Scientists at the Max Planck Institute for Astrophysics in Germany used a telescope in Chile to pick up indirect evidence of the planet orbiting a star 180 light years from the solar system, in the constellation Hydra — the snake.

Read more (http://www.telegraphindia.com/1080103/jsp/nation/story_8737898.jsp)

Despite being a baby, chronologically speaking, it is vast in comparison with Earth and has been classified as a giant planet. Astronomers reckon that it has a mass 3,115 times that of our own planet and 9.8 times that of Jupiter.
Previously the youngest planet to have been identified was an estimated 100 million years old. Earth is calculated to be 4.5 billion years old.

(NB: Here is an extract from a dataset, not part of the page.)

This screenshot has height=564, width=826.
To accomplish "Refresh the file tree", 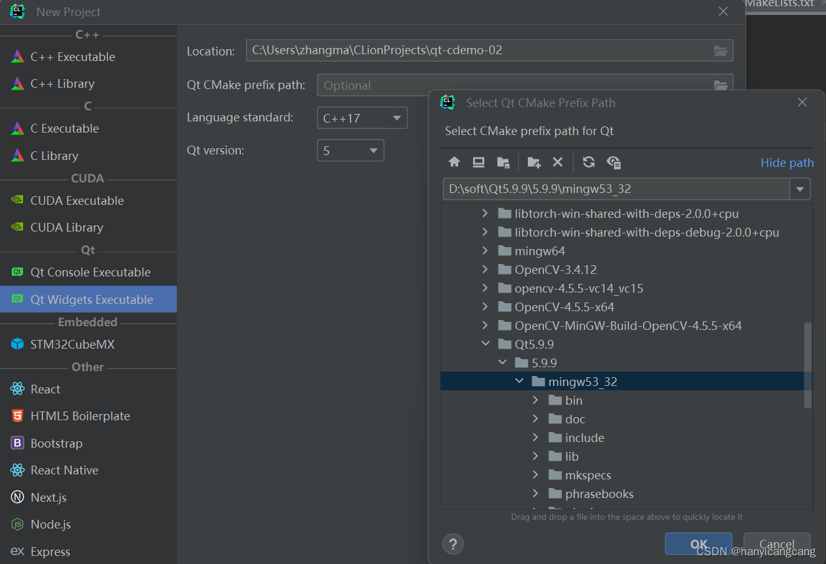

Read more (http://www.timesonline.co.uk/tol/news/uk/science/article3123427.ece)

Johny Setiawan, an Indonesia-born astronomer and his hand-picked team at the Max Planck Institute in Heidelberg, Germany, discovered the massive gas giant, between 5.5 and 13.1 times the size of Jupiter, orbiting within the dust disc of TW Hydrae.
The gas giant takes a three and a half Earth days to zip around the star, at a distance of just 600,000 kilometres.
Light from the star suggests that it is only 8 to 10 million years old. Surprisingly, this means that such planets can form before the disc has been dissipated by stellar radiation.

Position(2000): RA 11h 01m 52.00s Dec -34 42' 16.00"

kaneda
01-03-08, 12:24 AM
Our own solar system is said to have been formed by a cold accretion disk so it is hardly surprising that such planets can form.

However, CHRX 73 is only a little heavier at 12 Jupiter masses and it is said that it may be a failed dwarf star, so might this be the same?

At such a close distance, you have o wonder why it never became part of the original star, and if it will spiral into the star in the not too distant future.

blobrana
01-03-08, 05:50 PM
I seem to remember that the planet CHRX 73b was too distant from its parent star to have formed in a circumstellar disk.